◆ **Task requirements**
Reproduce the stretch of the blog post below from "Over Worked, Over" through "under at the moment.", swapping "running" for "cycling".

··· Given passage ···

Over Worked, Over Medicated and Over Confident

 So how’s your week been?  Mine has been a bit rough.  In fact, if I am honest, the last couple of months have been much more than “a bit rough”.  So here’s the deal.  It has been great getting all the encouraging feedback about my positive attitude and my progress getting back into running after cancer surgery and radiation treatments, but the truth of it is, my life is hard, and frankly, it’s overwhelming me at the moment.

So first, let me say, I am not writing this post looking for sympathy or to have a pity party…I’ve had more than enough of both already. I do want you to understand my frame of reference for the point of this post though, so I feel you need to understand to some degree the weight that I am under at the moment.

To start, my load at work is quite heavy at the moment. After working as a manufacturing and design engineer for 17 years I have moved into the role of Supply Chain Manager for the company I work for.  With no training or experience I have found myself responsible for all purchasing, production planning and customer service for the company. My friend and mentor, who was to train me to replace him when he retired, passed away just a few months after I took on the role and since then, I have been flying solo, learning as I go and being pushed into 60+ hour work weeks more often than not.

··· Source information ···

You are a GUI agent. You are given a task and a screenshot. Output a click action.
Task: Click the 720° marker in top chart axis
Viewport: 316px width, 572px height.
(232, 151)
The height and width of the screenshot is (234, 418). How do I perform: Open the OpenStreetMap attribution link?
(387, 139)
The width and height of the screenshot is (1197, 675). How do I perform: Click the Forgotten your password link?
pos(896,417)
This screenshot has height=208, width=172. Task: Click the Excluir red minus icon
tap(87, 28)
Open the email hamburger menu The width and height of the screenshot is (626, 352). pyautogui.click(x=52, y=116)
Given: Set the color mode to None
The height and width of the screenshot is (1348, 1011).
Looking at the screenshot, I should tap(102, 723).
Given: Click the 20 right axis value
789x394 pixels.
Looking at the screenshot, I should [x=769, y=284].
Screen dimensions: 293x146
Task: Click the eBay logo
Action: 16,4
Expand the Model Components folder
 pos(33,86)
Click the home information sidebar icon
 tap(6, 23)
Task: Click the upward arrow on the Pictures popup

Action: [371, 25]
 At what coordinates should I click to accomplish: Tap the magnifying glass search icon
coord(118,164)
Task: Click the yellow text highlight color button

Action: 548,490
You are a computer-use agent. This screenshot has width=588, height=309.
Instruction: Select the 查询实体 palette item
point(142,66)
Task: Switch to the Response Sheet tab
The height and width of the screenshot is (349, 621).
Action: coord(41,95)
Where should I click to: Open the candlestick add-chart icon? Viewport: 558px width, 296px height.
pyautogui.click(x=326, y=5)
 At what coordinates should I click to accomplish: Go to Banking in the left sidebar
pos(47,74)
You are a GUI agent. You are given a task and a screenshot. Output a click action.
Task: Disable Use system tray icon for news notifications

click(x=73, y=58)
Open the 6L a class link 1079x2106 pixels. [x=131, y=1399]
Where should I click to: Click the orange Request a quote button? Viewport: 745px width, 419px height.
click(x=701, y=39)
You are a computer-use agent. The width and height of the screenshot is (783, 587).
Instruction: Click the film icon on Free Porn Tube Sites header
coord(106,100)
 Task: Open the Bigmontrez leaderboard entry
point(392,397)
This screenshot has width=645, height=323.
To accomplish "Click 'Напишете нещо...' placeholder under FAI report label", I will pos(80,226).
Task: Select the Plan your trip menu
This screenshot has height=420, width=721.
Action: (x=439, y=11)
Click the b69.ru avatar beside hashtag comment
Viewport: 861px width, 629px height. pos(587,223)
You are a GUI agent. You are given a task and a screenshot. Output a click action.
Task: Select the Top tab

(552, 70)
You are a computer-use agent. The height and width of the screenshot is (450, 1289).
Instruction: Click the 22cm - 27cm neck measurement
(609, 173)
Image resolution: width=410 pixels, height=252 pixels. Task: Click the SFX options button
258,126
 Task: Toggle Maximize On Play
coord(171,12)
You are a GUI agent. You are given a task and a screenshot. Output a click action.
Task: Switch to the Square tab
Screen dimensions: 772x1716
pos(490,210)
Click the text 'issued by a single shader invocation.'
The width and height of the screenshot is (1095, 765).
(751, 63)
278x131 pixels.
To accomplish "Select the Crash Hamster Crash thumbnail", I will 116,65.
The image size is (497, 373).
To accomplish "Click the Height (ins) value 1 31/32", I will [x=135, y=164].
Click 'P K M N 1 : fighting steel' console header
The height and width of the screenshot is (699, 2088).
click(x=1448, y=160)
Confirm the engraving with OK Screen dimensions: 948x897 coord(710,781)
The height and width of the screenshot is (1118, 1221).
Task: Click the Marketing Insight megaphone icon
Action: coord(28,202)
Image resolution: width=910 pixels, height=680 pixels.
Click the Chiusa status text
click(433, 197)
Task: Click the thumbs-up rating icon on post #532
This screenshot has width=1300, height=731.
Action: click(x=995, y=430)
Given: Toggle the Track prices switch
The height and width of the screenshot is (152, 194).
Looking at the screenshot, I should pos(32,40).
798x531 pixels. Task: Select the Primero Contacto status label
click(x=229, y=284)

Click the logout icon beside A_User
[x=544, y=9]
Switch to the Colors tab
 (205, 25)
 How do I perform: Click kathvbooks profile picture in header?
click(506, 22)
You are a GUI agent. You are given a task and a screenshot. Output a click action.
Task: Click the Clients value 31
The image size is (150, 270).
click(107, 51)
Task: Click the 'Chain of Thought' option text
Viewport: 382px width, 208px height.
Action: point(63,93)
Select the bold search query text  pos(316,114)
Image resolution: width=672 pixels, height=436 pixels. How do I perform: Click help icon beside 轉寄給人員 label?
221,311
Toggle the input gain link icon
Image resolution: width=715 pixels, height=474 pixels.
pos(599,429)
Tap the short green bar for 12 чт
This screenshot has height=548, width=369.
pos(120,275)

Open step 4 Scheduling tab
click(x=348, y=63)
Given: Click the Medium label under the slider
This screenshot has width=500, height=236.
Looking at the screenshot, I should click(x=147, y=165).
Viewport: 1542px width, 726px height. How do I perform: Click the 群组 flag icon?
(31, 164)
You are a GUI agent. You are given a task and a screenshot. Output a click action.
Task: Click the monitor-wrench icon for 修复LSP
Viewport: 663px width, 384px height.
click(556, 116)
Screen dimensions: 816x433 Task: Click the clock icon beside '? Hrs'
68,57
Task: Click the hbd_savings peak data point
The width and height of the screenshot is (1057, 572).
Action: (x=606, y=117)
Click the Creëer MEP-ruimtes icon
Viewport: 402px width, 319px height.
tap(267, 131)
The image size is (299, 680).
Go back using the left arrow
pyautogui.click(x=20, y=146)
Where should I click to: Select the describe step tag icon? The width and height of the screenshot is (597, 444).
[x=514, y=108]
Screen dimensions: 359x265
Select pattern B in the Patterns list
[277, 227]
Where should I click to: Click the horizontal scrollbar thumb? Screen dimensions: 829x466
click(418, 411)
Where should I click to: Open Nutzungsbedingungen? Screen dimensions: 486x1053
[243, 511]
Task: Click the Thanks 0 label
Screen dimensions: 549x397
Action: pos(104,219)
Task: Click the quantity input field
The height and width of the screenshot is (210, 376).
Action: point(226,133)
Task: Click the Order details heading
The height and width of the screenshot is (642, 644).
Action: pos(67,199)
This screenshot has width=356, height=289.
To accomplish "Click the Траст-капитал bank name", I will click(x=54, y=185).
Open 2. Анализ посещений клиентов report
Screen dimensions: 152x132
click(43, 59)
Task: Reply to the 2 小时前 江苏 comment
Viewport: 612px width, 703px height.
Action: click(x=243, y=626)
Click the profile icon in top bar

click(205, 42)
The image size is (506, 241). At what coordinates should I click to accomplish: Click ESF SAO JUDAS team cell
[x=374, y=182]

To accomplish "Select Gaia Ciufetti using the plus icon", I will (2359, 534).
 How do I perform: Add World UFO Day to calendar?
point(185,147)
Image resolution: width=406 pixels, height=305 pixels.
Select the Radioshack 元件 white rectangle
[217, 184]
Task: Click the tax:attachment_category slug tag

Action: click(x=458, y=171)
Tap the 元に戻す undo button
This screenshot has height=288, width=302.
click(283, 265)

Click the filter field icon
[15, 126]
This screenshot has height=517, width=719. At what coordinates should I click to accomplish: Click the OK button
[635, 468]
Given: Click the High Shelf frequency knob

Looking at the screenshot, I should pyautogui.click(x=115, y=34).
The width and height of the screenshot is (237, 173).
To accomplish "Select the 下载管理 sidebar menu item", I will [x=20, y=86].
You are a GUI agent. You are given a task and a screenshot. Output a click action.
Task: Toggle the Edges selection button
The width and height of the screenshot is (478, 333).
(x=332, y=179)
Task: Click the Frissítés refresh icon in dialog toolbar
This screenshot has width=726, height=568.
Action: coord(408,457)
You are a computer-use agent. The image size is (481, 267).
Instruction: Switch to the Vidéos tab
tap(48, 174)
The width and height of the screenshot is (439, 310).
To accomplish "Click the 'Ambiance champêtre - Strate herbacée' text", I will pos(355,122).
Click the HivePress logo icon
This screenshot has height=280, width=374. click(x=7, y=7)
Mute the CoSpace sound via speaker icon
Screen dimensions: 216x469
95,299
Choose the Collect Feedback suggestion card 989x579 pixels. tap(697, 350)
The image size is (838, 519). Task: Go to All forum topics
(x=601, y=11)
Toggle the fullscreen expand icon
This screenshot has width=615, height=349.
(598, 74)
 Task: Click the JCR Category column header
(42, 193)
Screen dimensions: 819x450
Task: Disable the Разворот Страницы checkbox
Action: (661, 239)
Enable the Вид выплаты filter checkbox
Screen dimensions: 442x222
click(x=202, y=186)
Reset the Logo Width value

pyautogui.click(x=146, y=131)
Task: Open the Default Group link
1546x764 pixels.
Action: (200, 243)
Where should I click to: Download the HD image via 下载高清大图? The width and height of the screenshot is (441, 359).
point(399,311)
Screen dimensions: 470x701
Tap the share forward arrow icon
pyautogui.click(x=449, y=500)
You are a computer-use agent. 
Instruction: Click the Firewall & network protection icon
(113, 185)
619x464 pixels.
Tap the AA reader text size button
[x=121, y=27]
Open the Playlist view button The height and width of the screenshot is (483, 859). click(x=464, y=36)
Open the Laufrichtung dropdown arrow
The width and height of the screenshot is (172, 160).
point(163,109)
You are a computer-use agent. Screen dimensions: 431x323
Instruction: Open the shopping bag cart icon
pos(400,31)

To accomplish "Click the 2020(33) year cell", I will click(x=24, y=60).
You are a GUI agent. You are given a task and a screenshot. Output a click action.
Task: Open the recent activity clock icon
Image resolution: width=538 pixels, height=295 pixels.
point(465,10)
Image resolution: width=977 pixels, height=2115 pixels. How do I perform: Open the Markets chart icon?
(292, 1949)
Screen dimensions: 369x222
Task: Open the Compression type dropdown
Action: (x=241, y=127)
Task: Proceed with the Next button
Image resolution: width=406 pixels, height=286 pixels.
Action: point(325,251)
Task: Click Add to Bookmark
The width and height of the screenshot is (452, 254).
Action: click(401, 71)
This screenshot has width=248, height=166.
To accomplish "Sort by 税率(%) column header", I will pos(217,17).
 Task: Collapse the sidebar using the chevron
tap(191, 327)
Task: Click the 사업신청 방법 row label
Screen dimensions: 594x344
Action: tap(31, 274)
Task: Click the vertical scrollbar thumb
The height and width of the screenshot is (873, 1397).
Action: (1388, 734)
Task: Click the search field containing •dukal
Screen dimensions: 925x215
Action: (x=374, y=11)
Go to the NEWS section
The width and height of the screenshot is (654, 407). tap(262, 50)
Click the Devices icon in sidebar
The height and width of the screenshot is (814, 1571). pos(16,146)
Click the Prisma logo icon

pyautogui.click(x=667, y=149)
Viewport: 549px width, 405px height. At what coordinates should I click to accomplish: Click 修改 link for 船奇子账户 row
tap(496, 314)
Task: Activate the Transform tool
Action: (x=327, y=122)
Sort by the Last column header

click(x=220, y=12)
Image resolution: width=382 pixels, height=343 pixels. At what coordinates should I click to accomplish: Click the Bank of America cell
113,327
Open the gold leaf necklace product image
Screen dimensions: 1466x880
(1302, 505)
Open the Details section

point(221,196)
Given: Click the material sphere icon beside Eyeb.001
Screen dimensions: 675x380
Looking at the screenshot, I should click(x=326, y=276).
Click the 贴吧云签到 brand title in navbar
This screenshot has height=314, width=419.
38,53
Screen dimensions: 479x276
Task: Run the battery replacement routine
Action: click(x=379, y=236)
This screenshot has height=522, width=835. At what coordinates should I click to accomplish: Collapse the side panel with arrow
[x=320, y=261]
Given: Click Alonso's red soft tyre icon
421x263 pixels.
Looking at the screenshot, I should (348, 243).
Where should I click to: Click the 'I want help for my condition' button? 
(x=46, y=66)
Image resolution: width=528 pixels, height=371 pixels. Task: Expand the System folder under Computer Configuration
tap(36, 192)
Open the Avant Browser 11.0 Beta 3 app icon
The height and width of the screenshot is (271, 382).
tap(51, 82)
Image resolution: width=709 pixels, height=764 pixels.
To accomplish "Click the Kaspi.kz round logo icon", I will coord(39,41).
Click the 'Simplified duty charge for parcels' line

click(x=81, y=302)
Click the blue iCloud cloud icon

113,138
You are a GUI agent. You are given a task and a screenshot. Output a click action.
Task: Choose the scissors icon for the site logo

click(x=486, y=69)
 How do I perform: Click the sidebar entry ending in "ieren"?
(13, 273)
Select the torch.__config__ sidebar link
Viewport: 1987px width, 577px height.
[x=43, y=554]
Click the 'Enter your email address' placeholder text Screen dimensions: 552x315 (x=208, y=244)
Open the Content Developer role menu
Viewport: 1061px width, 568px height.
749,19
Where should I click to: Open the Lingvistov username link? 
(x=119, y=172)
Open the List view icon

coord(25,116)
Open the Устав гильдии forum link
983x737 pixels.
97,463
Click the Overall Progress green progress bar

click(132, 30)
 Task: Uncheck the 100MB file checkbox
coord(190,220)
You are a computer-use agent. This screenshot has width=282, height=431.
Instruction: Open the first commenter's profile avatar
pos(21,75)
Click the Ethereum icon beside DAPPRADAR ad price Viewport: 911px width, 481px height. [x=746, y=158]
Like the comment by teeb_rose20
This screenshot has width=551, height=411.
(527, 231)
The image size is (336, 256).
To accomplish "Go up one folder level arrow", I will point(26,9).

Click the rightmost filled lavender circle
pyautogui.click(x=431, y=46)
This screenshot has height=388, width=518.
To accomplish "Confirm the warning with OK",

···

◆ **Written response**
Over Worked, Over Medicated and Over Confident

 So how’s your week been?  Mine has been a bit rough.  In fact, if I am honest, the last couple of months have been much more than “a bit rough”.  So here’s the deal.  It has been great getting all the encouraging feedback about my positive attitude and my progress getting back into cycling after cancer surgery and radiation treatments, but the truth of it is, my life is hard, and frankly, it’s overwhelming me at the moment.

So first, let me say, I am not writing this post looking for sympathy or to have a pity party…I’ve had more than enough of both already. I do want you to understand my frame of reference for the point of this post though, so I feel you need to understand to some degree the weight that I am under at the moment.